The rest of us were left in one big lump with a single instructor, another had banged out sick. It was a mix of what you might expect; a lot of middle-aged, second generation Irish. There was one girl fresh out of college and there was one woman from Belfast who hadn’t a word of Irish on her. I, sadly, sat next to a guy best described as “smug”. I wanted to punch him in the neck after a couple of minutes. If he has three more words of Irish than me, I would be shocked, but here he was sitting in the Beginner class with the rest of us, acting as if he taught St. Patrick the language himself! He actually was giving laughs of derision to people stumbling through “Dia duit”! I think the teacher, who he seemed to know, started catching on to his game so she tossed him a couple of high, inside fastballs. The chuckles stopped after that. She tested me out a bit, too, not because of a poor attitude, but to see where I was on the learning curve. She went off script with me and caught me out. But it was in some Connemara slang that I was not familiar with, so I said “Ni higgum” and she stepped me through it. I then answered correctly. The woman across the table from me was flipping through the handout and whispered to me “That isn’t even in here!” So, some of us have some Irish, most have none.
During break, I spoke with the husband of a couple that is also from Attleboro.

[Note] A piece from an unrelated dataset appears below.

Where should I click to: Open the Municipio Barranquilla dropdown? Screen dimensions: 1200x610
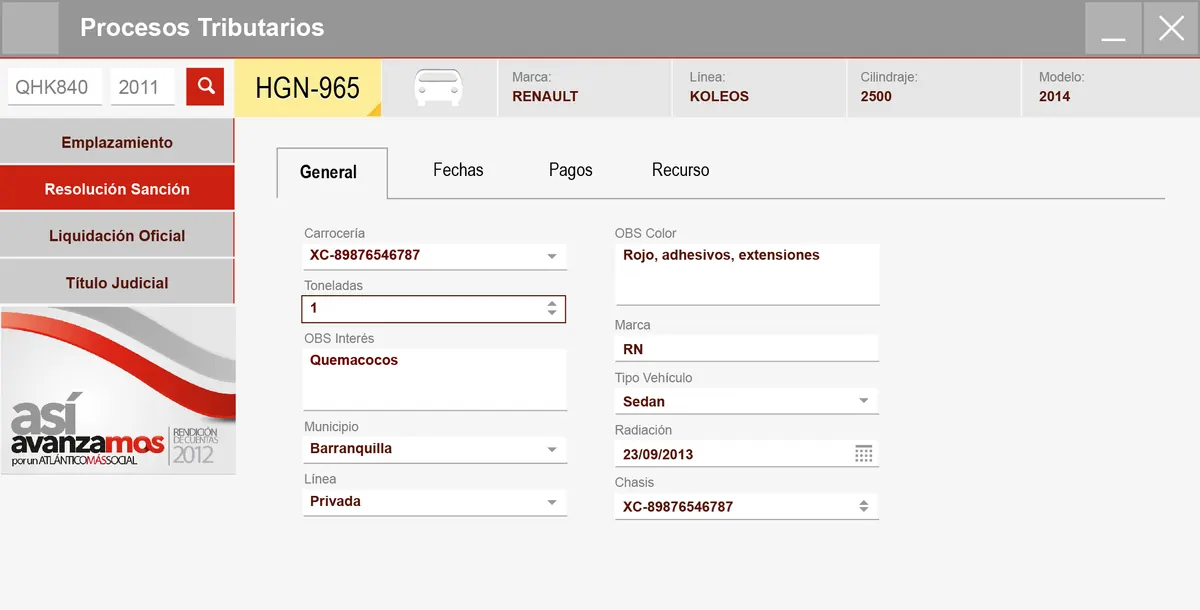point(552,450)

During my introduction in class, I spoke about my asking my sister a couple of years ago for a book suggestion and her burying me in Irish history and how it has been pretty much non-stop Irish from then on. Well, we were having our cupán tae and standing next to a map of Ireland with the “old” noble names on it. I looked at it (near Castletownroche, of course) and saw “Fitzgerald” and mentioned that this map was from after the Normans arrived, but before the English really invaded. He had no clue what I was talking about. Then he said he could never find his mother’s family name, Cuinnan, on any of these maps. I said “That is a nice sounding name. I think that they come from around Sligo (I had, no lie, only recently read somewhere about this name). His mouth dropped and he said “You really do know your stuff! Her family is from Roscommon, but near the border with Sligo!”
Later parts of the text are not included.